Tony Salvador, from Tax and Fiscal Justice Asia (TAFJA) and legal staff at the Third World Network, also pointed out that there have been “serious attempts” to undermine the negotiations to reform the international financial architecture at the UN, so the process hasn’t even begun. As he explained, the current system leaves the way open to numerous strategies to avoid paying taxes.

“Today we have very sophisticated global value chains, e-commerce has been increasing throughout the years and services have become more important. All these phenomena allow multinational corporations, especially, and even rich individuals, to do the tax planning moving around intangible properties to lower or zero taxes jurisdictions. There are countless forms of money laundering that are being used by companies and this has to be addressed,” he stated.

These strategies are actually the key reason many of the biggest multinational corporation were able to even establish themselves, said Jason Braganza, executive director at African Forum and Network on Debt and Development (Afrodad), who focused on how harmful illicit financial flows (IFFs) are to developing economies, and how they only exist because of the unaddressed flaws in the international financial system.

“Through the work of CSOs, it was realised that there are also illegal ways to move money made in legal ways under minor taxing systems. This was how multinational corporations were actually establishing themselves and also how jurisdictions were using weaknesses in the global economic governance to attract resources and to make their jurisdictions domiciles for the movement of these resources,” he explained.

“These practices are being legitimised [by the current rules], so it is our role as civil society from the Global South to challenge this architecture that is legitimising the generation and movement of financial flows from the Global South to the Global North,” Braganza argued.

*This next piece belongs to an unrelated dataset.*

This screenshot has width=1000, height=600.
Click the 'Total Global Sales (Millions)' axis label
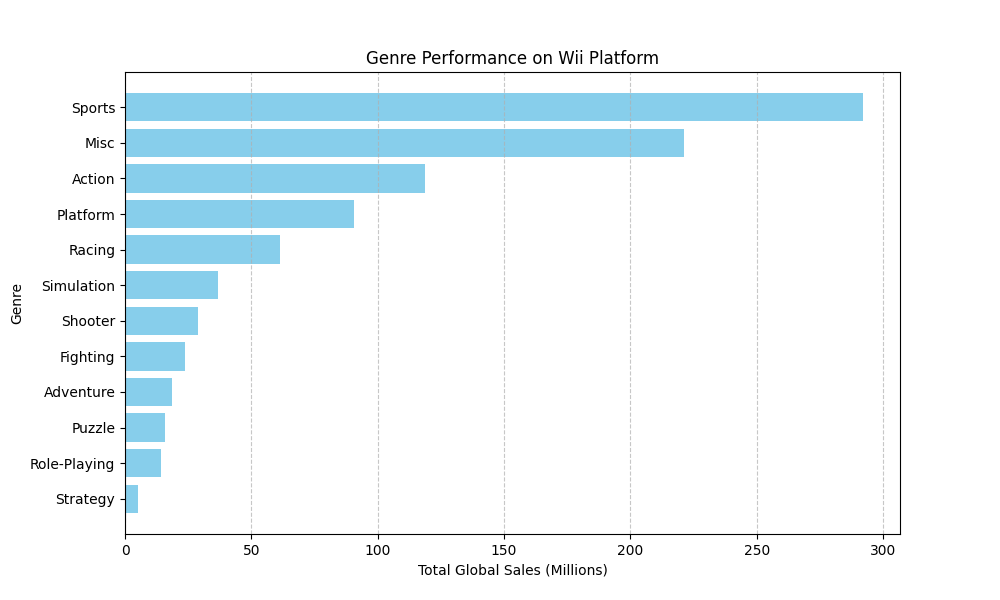[x=512, y=570]
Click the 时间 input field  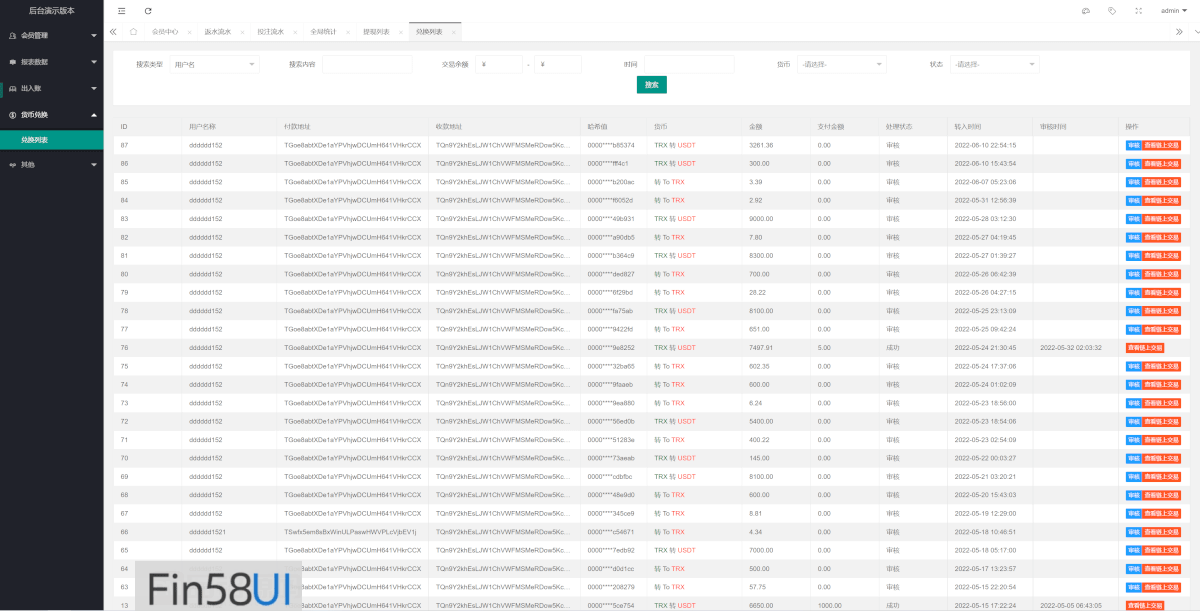(x=688, y=64)

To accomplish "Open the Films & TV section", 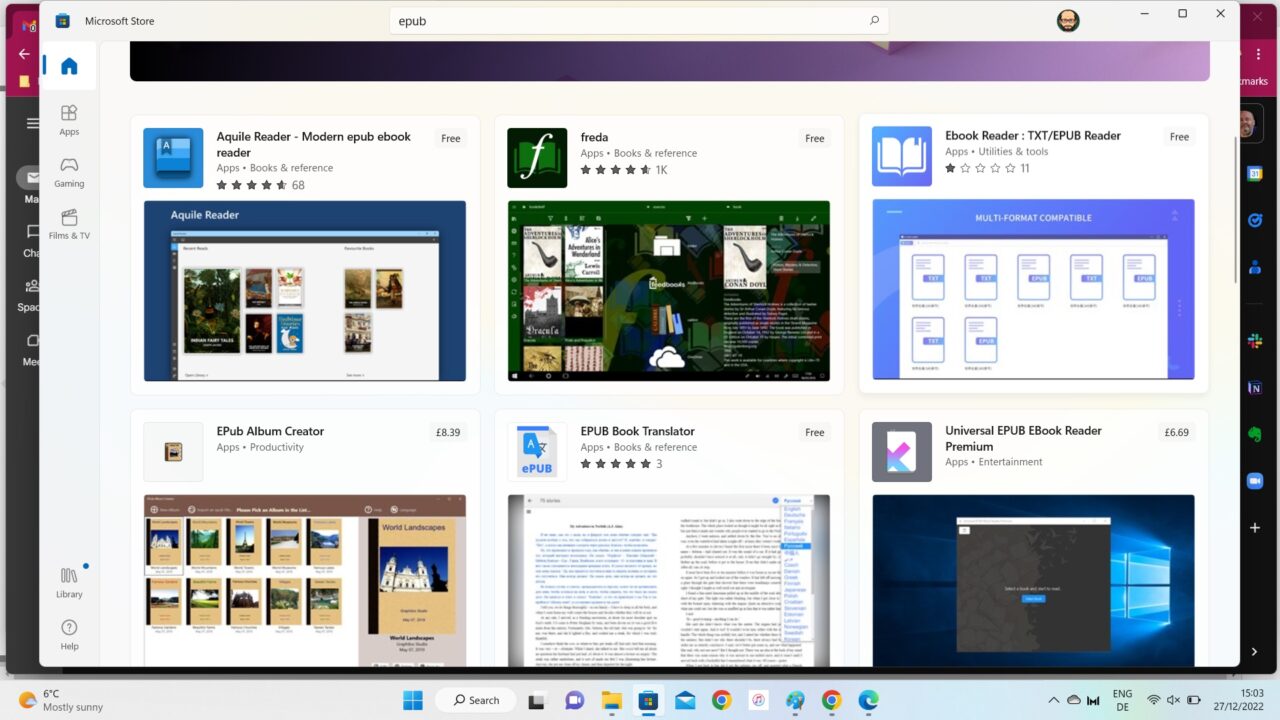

Emilia Reyes, program director, policies and budgets for equality and sustainable development at Gender Equity: Citizenship, Work and Family, closed the conversation by taking a step back and reminding how the scenario we are seeing today was built hundreds of years ago and hasn’t really changed in its core.

“When major powers started their colonial endeavours, they used tax as a way to subjugate new territories and it seems they have just changed their way of doing it. The use of taxation as a tool of the master to undermine the capacity of countries to make sovereign decisions on how to spend their resources, on how to ensure the well-being of their population, is still happening in front of our eyes,” she said.

Because of that, Reyes added, most of the debates happening recently around the topic are “illegitimate”, as the recent fiscal summit in Paris, promoted by the French government. “The international financial architecture is at stake globally, there are many debates on how we are going to reshape it, but these debates are happening again in an illegitimate manner by the same actors that are trying to undermine the rule of law and the possibility of sovereign countries to decide on their own resources.”

Another forum will follow up the discussion about the international tax system, this time in Cartagena, Colombia. The “Latin American and Caribbean Summit for an inclusive, sustainable and equitable global taxation” will be held on 27 and 28 July, with the participation of ministers of Finance and Economy of LAC countries.

GATJ’s Dereje Alemayehu will be talking further about the topics he covered at HLPF in a panel organised by the Independent Commission for the Reform of International Corporate Taxation (ICRICT) as part of the Cartagena Summit programme on 28 July, titled “Impactos de la fiscalidad internacional e incidencia en espacios globales”, moderated by Luis Moreno, Latindadd’s coordinator and Chair of the Coordination Committee of the Global Alliance for Tax Justice. Later on the same day, he’ll join a discussion about the intersection between tax justice and education.